Las cifras claro que también importan en tanto proporcionan un dato de la magnitud que ese horror alcanza, pero no alteran lo conceptual que subyace y que impone su condena, máxime cuando siempre poseen una relatividad -en más o en menos- en la expresión de un aparente absoluto cuantitativo.

Los seis millones de judíos que se señalan como víctimas fatales del Holocausto, que sin duda fueron muchas más si sumamos los que padecieron el flagelo del nazismo y sobrevivieron, mal podría plantearse que surgen de un registro exacto e indubitable; pero qué cambiaría si hubiesen sido cuatro o cinco millones, en orden al repudio que merece ese régimen racista, sus motivaciones y los métodos execrables utilizados.
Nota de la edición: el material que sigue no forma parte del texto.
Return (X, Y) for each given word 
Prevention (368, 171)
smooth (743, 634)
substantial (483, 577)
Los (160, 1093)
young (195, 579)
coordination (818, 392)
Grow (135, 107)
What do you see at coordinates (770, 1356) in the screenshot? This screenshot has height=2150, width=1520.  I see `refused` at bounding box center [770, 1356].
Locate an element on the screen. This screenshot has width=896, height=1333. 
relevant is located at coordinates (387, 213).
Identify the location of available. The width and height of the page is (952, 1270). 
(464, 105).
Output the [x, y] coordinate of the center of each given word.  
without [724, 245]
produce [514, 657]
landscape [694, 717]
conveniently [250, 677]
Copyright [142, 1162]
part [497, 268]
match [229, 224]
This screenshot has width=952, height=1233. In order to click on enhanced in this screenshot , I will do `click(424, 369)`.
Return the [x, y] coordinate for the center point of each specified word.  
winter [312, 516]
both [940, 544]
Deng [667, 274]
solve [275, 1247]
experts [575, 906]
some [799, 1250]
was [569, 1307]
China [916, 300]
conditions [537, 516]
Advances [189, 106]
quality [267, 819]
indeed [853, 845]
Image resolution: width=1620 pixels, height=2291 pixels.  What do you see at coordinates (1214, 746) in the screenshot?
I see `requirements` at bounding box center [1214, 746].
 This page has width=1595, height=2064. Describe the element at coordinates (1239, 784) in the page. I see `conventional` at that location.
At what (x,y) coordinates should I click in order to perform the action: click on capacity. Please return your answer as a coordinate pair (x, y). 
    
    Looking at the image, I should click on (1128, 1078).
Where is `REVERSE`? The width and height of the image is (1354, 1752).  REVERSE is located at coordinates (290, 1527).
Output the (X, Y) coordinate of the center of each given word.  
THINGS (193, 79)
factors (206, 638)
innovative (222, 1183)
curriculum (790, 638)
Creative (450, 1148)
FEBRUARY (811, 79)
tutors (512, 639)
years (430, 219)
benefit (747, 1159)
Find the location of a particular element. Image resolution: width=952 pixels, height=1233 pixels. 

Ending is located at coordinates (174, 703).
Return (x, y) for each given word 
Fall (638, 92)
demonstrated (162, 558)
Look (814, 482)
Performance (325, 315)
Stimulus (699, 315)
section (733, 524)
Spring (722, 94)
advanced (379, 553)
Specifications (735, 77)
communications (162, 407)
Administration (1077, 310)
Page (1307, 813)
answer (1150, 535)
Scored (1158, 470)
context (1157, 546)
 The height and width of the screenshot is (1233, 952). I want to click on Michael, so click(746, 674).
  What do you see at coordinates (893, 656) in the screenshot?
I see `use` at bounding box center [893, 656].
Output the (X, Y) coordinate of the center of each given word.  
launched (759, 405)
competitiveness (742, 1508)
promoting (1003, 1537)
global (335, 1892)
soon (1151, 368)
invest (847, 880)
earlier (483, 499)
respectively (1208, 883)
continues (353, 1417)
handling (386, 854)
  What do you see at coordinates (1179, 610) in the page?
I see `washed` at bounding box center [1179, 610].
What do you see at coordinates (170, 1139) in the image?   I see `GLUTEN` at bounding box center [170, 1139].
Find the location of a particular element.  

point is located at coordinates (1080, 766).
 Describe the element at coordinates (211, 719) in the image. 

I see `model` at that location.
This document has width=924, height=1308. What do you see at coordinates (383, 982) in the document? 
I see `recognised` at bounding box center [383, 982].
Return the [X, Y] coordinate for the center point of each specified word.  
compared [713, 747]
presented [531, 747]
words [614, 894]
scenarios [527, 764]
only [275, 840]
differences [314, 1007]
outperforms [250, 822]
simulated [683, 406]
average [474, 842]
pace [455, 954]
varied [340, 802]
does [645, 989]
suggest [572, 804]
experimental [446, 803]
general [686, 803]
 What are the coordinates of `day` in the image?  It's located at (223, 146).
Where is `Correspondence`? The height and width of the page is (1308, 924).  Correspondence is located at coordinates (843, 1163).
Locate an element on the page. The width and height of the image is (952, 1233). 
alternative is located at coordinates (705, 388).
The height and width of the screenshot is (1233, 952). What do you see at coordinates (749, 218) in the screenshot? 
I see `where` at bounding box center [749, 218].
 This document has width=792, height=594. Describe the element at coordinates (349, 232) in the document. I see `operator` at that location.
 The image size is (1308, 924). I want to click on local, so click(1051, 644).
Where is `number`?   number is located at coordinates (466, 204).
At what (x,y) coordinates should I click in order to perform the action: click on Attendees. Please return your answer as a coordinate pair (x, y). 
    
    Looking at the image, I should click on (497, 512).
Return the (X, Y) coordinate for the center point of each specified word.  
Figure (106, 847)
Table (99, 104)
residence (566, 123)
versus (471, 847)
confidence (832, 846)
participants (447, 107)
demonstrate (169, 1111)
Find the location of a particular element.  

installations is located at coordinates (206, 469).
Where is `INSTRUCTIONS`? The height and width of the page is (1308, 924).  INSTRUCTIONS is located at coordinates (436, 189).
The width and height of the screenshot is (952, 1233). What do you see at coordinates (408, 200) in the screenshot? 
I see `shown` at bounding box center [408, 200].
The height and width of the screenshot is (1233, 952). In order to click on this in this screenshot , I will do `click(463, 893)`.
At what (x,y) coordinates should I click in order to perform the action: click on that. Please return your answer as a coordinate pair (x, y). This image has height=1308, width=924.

Algo similar es factible constatar cuando se ponen en cuestión los 30.000 desaparecidos en nuestro país, y nos proponen centrarnos en ese debate fútil; en qué cambiaría si tomáramos los 8700 relevados por la CONADEP, que -a todas luces- relativizan las cifras que surgen de la cantidad de personas recluidas en los más grandes centros clandestinos de concentración y exterminio que funcionaron en Argentina, para calificar de genocida al terrorismo de Estado impuesto entre 1976 y 1983.

Aunque ese tipo de especulaciones tampoco deben dejar de considerarse cuando se apela a lo cuantitativo para resaltar determinados sucesos, generándose una suerte de invisibilización de otros incluso de superior cuantía.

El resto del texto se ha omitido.